Sat, Jun 08
|Morgan Conservatory
Collage & Journals Workshop
This series of classes taught by Doriana Diaz delves into the practices of bookmaking and collaging as a ritual.
Date + Time
Jun 08, 2024, 10:00 AM – Jun 09, 2024, 4:00 PM
Morgan Conservatory, 1754 E 47th St, Cleveland, OH 44103, USA
About
Throughout exploring these practices students will learn how to build their own journals. Participants will implement and enhance the practice as individuals and as a collective. The theme is cultivating your utopia by experimenting with visuals curating our ideologies around joy, glory, Black paradise, and more. Through discussion and artmaking, students will leave this course confident in the methods of bookmaking and collaging as a ritual for resistance and the ability to make their own journals moving forward. No experience required!

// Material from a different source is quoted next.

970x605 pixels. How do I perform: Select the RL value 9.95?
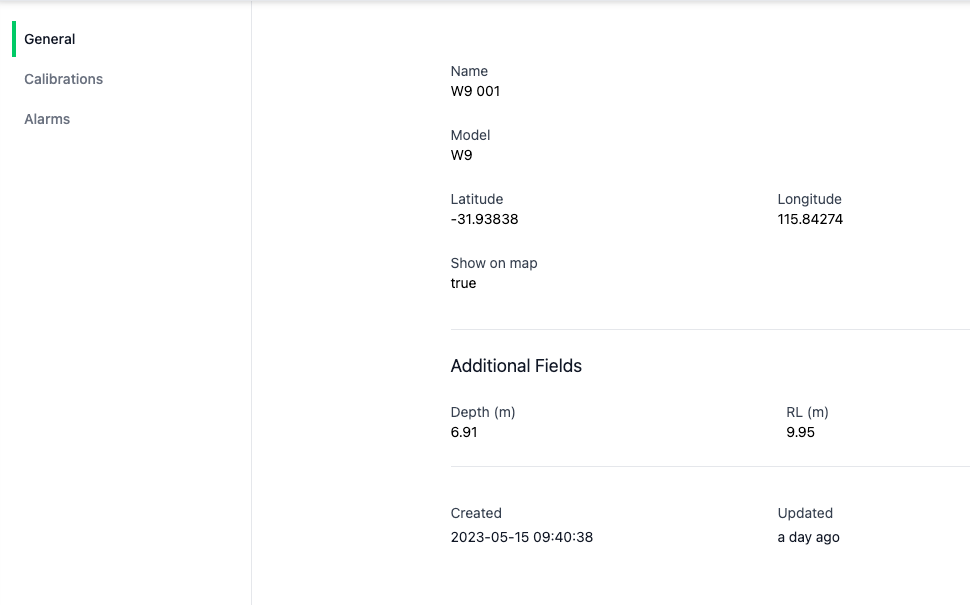tap(800, 432)
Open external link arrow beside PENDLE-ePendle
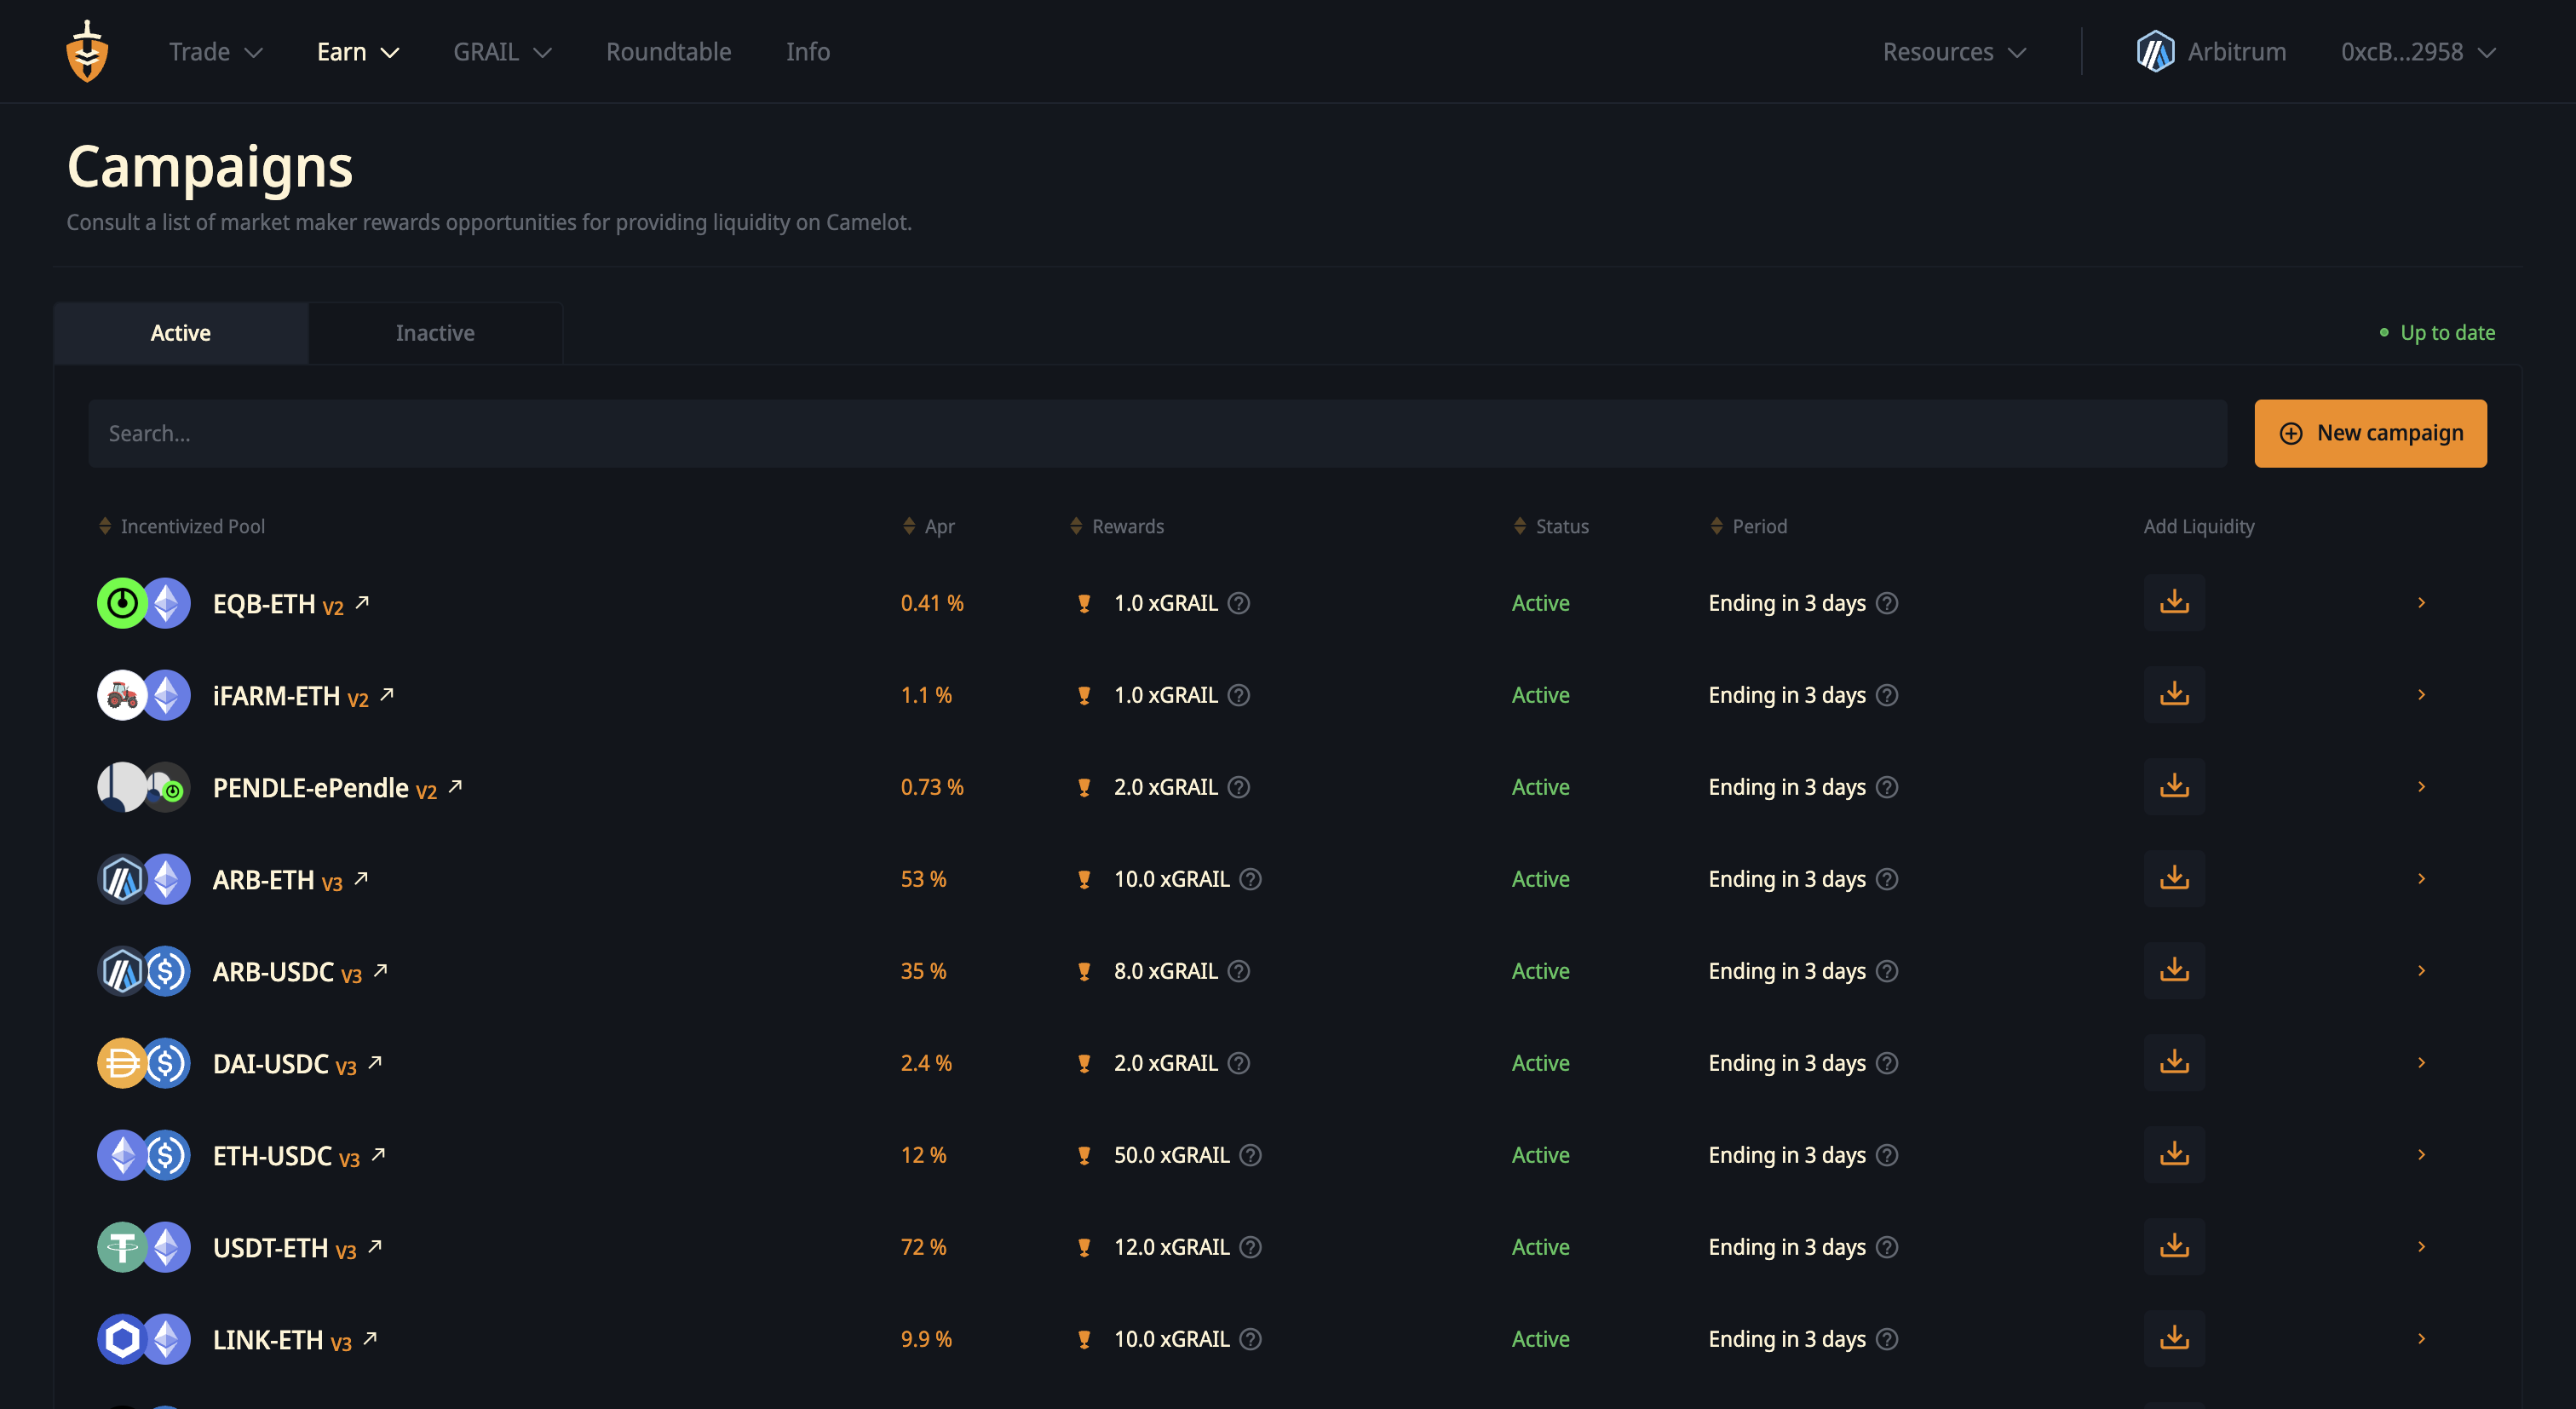Screen dimensions: 2576x1409 (x=455, y=786)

Student Supply List: All equipment and materials will be provided
Instructor Bio: Doriana Diaz is a multidimensional artist, archivist, and memory worker rooted in Philadelphia's soulful rhythms. She has hosted a wide array of collage and bookmaking workshops around the city in spaces like The African American Museum, Brandywine Museum of Art, United States Botanical Gardens, Mural Arts, and Fliesher Art Memorial, a variety of schools including Penn Charter, Delaware Valley Friends School, and Green Street Friends, along with places such as Express Newark, Ipade, and Bok Bar. Her work explores loss, memory, fantasy, utopia, formation and identity through the archival documentations of visual imagery. Her collage work entitled 'A Declaration of Joy in Motion; Friday Night Voodoo' was chosen as the 1-year anniversary poster for Rachel Cargel's Loveland Foundation in 2021. This honor was in partnership with The Loveland Foundation and The Akron Museum of Art. She is also one of the 2023 recipients of the Black Music City grant where her collage work will be funded by REC Philly, WXPN, and WRTI 90.1 to explore her project entitled ‘Sisters in Rhythm, A House of Our Own’ cataloging and memorializing the work of Sister Sledge and The Supremes through visual storytelling. She believes art has DNA, Her work is an exploration of cultural agency, archival documentation, and rhythms of resistance and expansion.